Adefovirdipivoxil ist zur Behandlung der chronischen HBV-Infektion für alle Patientengruppen zugelassen. In den Zulassungsstudien wurden Wirksamkeit und Sicherheit sowohl bei HBeAg-positiven als auch bei HBeAg-negativen Patienten nachgewiesen. Die Leberhistologie verbesserte sich unter Adefovir-Therapie bei 53% der HBeAg-positiven und bei 64% der HBeAg-negativen Patienten gegenüber 25% und 33% unter Plazebo-Applikation. Zu einer Normalisierung der ALT-Werte kam es in der Verumgruppe bei 48% der HBeAg-positiven und bei 72% der HBeAgnegativen Patienten gegenüber 16% und 29% unter Plazebo-Gabe. Der mittlere HBV-DNA-Titer nahm bei den HBeAg-positiven Patienten unter Adefovir-Behandlung um 3,52 Log-Stufen und bei den HBeAg-negativen Patienten um 3,91 Log-Stufen ab. Alle Ergebnisse waren signifikant. Erste Beobachtungen für eine Behandlung über mehr als ein Jahr zeigten, dass die fortgesetzte Adefovir-Therapie zu einer weiteren Verbesserung bei den histologischen, virologischen und biochemischen Parametern führt.

In der Mehrzahl der Studien wurde bei Patienten mit Therapieversagen unter einer Lamivudin-Behandlung Adefovirdipivoxil 10 mg zur laufenden Lamivudintherapie hinzugefügt. Die optimale Behandlung von Patienten mit Lamivudinresistentem HBV wurde allerdings noch nicht geklärt. Es ist daher nicht bekannt, ob Adefovirdipivoxil zu einer laufenden Lamivudintherapie hinzugefügt werden sollte oder ob Patienten mit Adefovirdipivoxil alleine behandelt werden sollten.

Adefovirdipivoxil kann auch zur Behandlung immunsupprimierter Patienten und bei Patienten mit dekompensierter Leberfunktion eingesetzt werden. Wichtiger Therapievorteil gegenüber Lamivudin ist eine minimale Resistenzentwicklung. Im ersten Behandlungsjahr wurden keine und im zweiten Jahr nur bei 1,6% der Patienten Resistenzen beobachtet.

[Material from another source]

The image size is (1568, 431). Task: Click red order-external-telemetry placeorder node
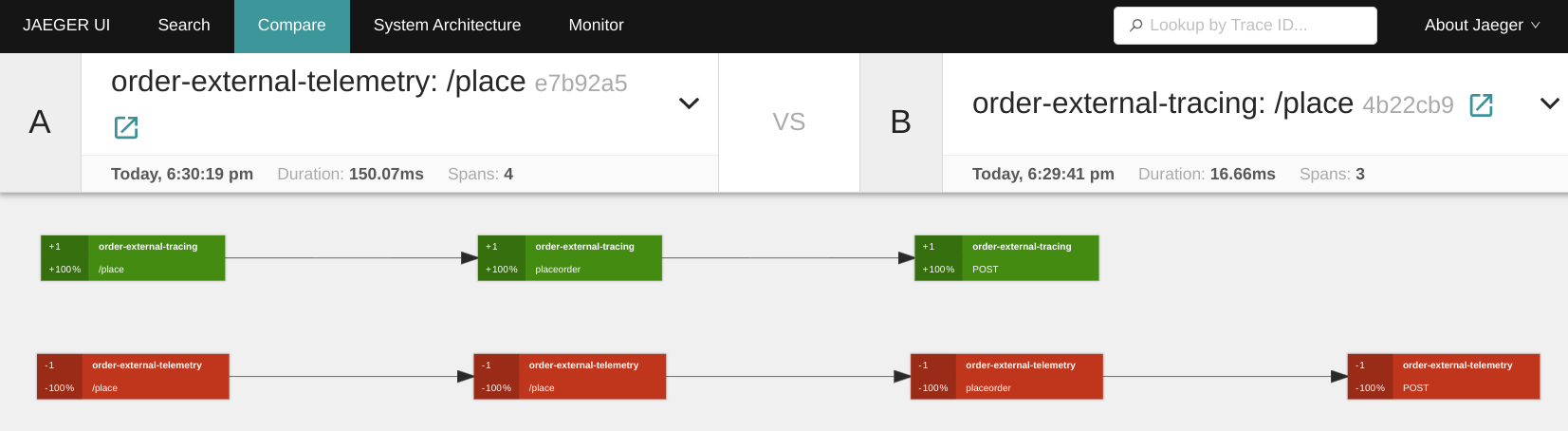coord(1006,377)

Die neue Substanz eignet sich für Patienten, für die wegen Kontraindikation oder Unverträglichkeit eine Interferon-Behandlung nicht infrage kommt, und für die Patienten, die unter der Gabe von Lamivudin eine Therapieresistenz entwickelt haben. Bislang als austherapiert geltende Patienten können jetzt behandelt werden. Unter der Therapie mit Adefovirdipivoxil kommt es nicht nur zu einer Verbesserung der klinischen, virologischen und biochemischen Parameter - vielmehr wurde sogar eine Elimination der HBV-Mutanten beobachtet, die zuvor eine Lamivudin-Resistenz verursachten. Auch besondere Patientenpopulationen, wie HIV-Koinfizierte oder Lebertransplantations-Patienten, können mit Adefovirdipivoxil erfolgreich behandelt werden. Erste Studiendaten haben bei Prä- bzw. Posttransplantationspatienten, zum Teil mit dekompensierter Leberfunktion, nach einem Jahr Behandlung mit Adefovir Überlebensraten von über 80 bzw. über 90% gezeigt.

Da die Behandlung mit Adefovirdipivoxil zu einer Beeinträchtigung der Nierenfunktion führen kann, sollte bei Patienten mit normaler Nierenfunktion alle drei Monate der Serumkreatininwert auf Änderungen überprüft und die KreatininClearance berechnet werden.